Penn Vet Working Dog Center is ready to sit and stay

The Penn Vet Working Dog Center has been operating as a virtual research-and-training facility since its creation in 2007, but it now has a real home at 3401 Grays Ferry Ave.

Located at Penn’s new South Bank site in Grays Ferry, the Center provides the program with a space specifically designed for the study of search-and-rescue dogs, and the training of future working dogs.

The Center plans to celebrate its grand opening on Tuesday, Sept. 11, at 10:30 a.m. and the Penn community is invited. To RSVP for the events, contact Sarah Griffith at 215-989-2211 or email griff@vet.upenn.edu

At the Center, “we can test some of our theories in our own dogs…we can look at the genetics, and their health, and their behavior,” says Cindy Otto, the Center’s director and an associate professor at Penn Vet.
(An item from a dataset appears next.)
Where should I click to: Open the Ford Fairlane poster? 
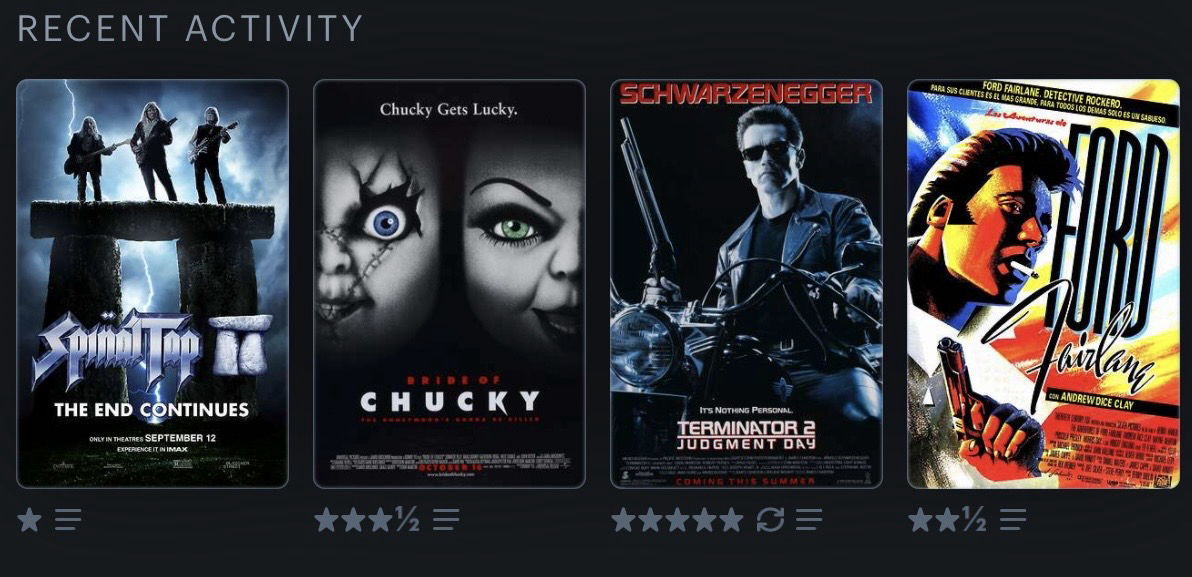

In the Center’s first class of canines, seven puppies will undergo a yearlong training program at the new facility. When they graduate, two will become part of Penn’s Division of Public Safety’s police force. The remaining dogs will be sold to organizations that need highly trained working canines, such as local police departments, the Transportation Security Administration, and the military.

During the year, the puppies undergoing training will live with foster families, who will drop off the dogs in the morning for training at the Center and pick them up at the end of the day.

“It gives the puppies the best of both worlds,” says Otto. “They get to live with families and learn how to adapt to that kind of lifestyle, which will be the way they will live when they’re working and living with their handlers.” 

The Center was created after Otto served on a team that used working dogs to search for survivors following the 9/11 terrorist attacks. At the building’s grand opening, the dogs that served in 9/11 search-and-rescue missions will be honored.

All of the puppies in the Center’s first class—Bretagne, Kaiserin, Morgan, PApa Bear, Sirius, Socks, and Thunder—are named after 9/11 search-and-rescue dogs.

Several of the 9/11 search-and-rescue dogs, along with their handlers, are expected to attend the Center’s grand opening.